Perinatal Brain Docosahexaenoic Acid Concentration Has a Lasting Impact on Cognition in Mice

Background: Premature infants are deprived of prenatal accumulation of brain docosahexaenoic acid [DHA (22: 6n-3)], an omega-3 fatty acid [omega-3 FA (n-3 FA)] important for proper development of cognitive function. The resulting brain DHA deficit can be reversed by omega-3 FA supplementation. Objective: The objective was to test whether there is a critical period for providing omega-3 FA to correct cognitive deficits caused by developmental omega-3 FA deprivation in mice. Methods: Twelve timed-pregnant mice [embryonic day 14 (E14), C57/BL6NCr] were fed an omega-3 FA-deficient diet containing 0.04% a-linolenic acid [ALA (18: 3n-3)], and their offspring were fed the same deficient diet (Def group) or changed to an omega-3 FA-adequate diet containing 3.1% ALA at 3 wk, 2 mo, or 4 mo of age. In parallel, 3 E14 pregnant mice were fed the adequate diet and their offspring were fed the same diet (Adeq group) throughout the experiment. Brain FA composition, learning and memory, and hippocampal synaptic protein expression were evaluated at 6 mo by gas chromatography, the Morris water maze test, and western blot analysis, respectively.
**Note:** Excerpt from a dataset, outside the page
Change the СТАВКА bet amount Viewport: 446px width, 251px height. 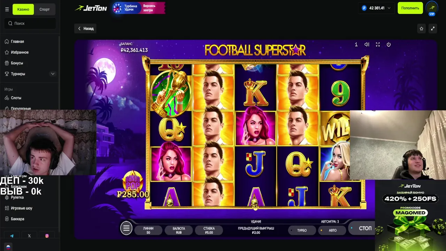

Results: Maternal dietary omega-3 FA deprivation decreased DHA by > 50% in the brain of their offspring at 3 wk of age. The Def group showed significantly worse learning and memory at 6 mo than those groups fed the adequate diet. These pups also had decreased hippocampal expression of postsynaptic density protein 95 (43% of Adeq group), Homer protein homolog 1 (21% of Adeq group), and synaptosome-associated protein of 25 kDa (64% of Adeq group). Changing mice to the adequate diet at 3 wk, 2 mo, or 4 mo of age restored brain DHA to the age-matched adequate concentration. However, deficits in hippocampal synaptic protein expression and spatial learning and memory were normalized only when the diet was changed at 3 wk. Conclusion: Developmental deprivation of brain DHA by dietary omega-3 FA depletion in mice may have a lasting impact on cognitive function if not corrected at an early age.